(Beginning of SELECTED TEXT)
Effects of Sustainable Medical Waste Management on the Environment and Human Health

Effects of Sustainable Medical Waste Management on the Environment and Human Health

İlknur Sayan (Istanbul Kent Üniversitesi, Turkey)
DOI: 10.4018/978-1-5225-8109-3.ch015


The increase in the number of health institutions, developments in technology, and the use of devices and materials utilized in diagnosis and treatments have increased the types and amount of medical waste. Therefore, it has become a necessity to reduce the health problems, remove the risks that may arise for human health, and protect the environment by effectively managing the medical wastes that are the results of the activities of health institutions. Hazardous medical wastes that harm humans and environmental health are a risk factor for the whole society. For this reason, removal, collection, temporary storage, recycling, transportation, and disposal of medical wastes without harming people and the environment includes technical, administrative, and legal processes. This study summarizes the current literature for sustainable waste management, its relationship to environmental and human health, and international legislation on waste management.
Chapter Preview


Medical waste management has become one of the complex and challenging processes humanity faces due to the rapid growth in global population and increased demand for health care. Waste coming from health institutions is called hospital waste and it causes environmental pollution. Such waste may create significant health risks for hospital workers, patients, and the community (Ozder, Teker, Eker, Altındis, Kocaakman, & Karabay, 2013, p. 1). For this reason, in terms of human and environmental health, it is very important that waste resources are used efficiently, and that medical waste is disposed of without harming human and environmental health. Medical waste is a particular type of waste that can create risks in this sense (Gao, Shi, Mo, Nie, Yang, Rozelle, & Sylvia, 2018, p. 2). Ineffective management of waste adversely affects the environment and human health (Abdulla, Qdais, & Rabi, 2008, p. 450). Sustainable waste management is an important issue in terms of environmental and economic development, and protection of human and environmental health. (Cansaran, 2010, p. 1). Therefore, the aim in waste management is to provide an ecological and economic balance in a sustainable environment and to enforce policy and laws that will provide benefits to the individual and the society (Aydemir, 2017, p. 295; Akkucuk, 2017).
(End of SELECTED TEXT)
(Beginning of DATA SECTION)
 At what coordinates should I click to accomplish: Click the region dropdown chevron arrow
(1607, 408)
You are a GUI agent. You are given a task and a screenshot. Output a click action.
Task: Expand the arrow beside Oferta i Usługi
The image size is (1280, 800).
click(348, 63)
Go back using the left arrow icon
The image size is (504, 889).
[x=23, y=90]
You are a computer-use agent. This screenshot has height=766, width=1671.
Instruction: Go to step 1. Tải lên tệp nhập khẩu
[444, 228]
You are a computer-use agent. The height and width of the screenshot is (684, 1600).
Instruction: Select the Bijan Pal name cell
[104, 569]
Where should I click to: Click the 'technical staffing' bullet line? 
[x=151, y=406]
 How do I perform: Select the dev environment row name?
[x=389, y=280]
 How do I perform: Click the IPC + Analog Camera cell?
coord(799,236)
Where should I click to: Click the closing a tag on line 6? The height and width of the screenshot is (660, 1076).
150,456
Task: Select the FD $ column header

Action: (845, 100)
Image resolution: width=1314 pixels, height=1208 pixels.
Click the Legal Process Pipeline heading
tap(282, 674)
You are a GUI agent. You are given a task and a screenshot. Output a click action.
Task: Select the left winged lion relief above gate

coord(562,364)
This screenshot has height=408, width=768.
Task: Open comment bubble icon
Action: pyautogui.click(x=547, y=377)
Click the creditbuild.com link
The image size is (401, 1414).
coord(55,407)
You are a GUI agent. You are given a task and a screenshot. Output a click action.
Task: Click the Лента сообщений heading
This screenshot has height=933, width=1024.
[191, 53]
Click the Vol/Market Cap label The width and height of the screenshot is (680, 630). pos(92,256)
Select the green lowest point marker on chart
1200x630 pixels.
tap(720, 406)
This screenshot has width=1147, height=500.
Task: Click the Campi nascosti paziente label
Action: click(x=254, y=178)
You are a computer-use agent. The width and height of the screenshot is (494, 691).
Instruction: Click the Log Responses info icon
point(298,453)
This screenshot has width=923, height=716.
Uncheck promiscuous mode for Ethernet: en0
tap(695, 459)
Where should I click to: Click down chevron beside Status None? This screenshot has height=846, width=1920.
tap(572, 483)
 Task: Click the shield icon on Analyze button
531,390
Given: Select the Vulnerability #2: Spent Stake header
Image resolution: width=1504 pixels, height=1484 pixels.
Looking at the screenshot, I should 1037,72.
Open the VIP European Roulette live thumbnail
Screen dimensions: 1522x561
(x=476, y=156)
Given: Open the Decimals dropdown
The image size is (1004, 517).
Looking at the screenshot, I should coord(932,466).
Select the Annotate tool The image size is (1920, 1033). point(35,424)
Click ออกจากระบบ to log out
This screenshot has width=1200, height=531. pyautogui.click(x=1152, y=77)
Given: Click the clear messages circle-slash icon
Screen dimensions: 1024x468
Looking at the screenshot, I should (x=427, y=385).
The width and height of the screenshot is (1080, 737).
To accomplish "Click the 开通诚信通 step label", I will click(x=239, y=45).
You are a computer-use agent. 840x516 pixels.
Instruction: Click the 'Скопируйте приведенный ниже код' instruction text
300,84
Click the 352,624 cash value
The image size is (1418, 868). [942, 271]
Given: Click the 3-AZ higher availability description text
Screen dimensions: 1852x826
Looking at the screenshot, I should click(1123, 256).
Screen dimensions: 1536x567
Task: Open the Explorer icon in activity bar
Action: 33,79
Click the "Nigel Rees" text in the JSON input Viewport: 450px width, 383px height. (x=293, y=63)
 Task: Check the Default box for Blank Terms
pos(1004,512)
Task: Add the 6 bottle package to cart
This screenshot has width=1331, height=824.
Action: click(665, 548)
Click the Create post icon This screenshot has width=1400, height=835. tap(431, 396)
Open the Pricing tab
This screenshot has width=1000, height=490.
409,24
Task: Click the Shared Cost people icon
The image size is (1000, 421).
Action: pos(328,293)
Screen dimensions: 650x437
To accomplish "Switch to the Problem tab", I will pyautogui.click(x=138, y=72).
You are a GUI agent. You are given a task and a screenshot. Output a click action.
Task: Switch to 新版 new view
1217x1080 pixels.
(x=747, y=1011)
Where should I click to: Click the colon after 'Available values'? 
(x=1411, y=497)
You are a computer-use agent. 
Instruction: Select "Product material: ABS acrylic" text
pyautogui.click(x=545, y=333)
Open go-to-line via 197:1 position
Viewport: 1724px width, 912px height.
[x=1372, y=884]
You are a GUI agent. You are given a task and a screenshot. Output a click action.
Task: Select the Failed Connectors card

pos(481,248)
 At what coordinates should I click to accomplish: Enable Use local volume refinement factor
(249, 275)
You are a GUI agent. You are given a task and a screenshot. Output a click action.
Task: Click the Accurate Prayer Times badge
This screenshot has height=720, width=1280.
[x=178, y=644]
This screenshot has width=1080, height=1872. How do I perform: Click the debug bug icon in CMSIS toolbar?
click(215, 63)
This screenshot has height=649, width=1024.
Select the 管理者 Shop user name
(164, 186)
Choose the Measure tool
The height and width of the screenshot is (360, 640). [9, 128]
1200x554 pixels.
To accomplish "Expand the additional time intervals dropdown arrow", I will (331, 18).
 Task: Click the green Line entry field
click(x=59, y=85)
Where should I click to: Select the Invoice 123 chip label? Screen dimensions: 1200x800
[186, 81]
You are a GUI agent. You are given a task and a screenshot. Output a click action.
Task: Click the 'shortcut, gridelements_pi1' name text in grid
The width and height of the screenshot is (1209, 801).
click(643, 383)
(End of DATA SECTION)
ASSIGNMENT A: What does the medical waste chapter say waste from health institutions is called?
ASSIGNMENT B: For each statement, say whether it agrees with the medical waste chapter, and quote the deciding words. (i) Hospital waste causes environmental pollution. (ii) The study summarizes national legislation on waste management. (iii) Hazardous medical wastes are a risk factor only for hospital workers.
ASSIGNMENT C: Sum up the medical waste chapter in two sentences.

EXPECTED OUTPUT A: Hospital waste.

EXPECTED OUTPUT B:
(i) Yes: "Waste coming from health institutions is called hospital waste and it causes environmental pollution."
(ii) No: "international legislation on waste management."
(iii) No: "Hazardous medical wastes that harm humans and environmental health are a risk factor for the whole society."

EXPECTED OUTPUT C: More health institutions, new technology, and the devices and materials used in diagnosis and treatment have increased the types and amount of medical waste. Hazardous medical waste harms human and environmental health, so handling it safely involves technical, administrative, and legal processes, and the study summarizes the literature on sustainable waste management, its link to health and the environment, and international legislation.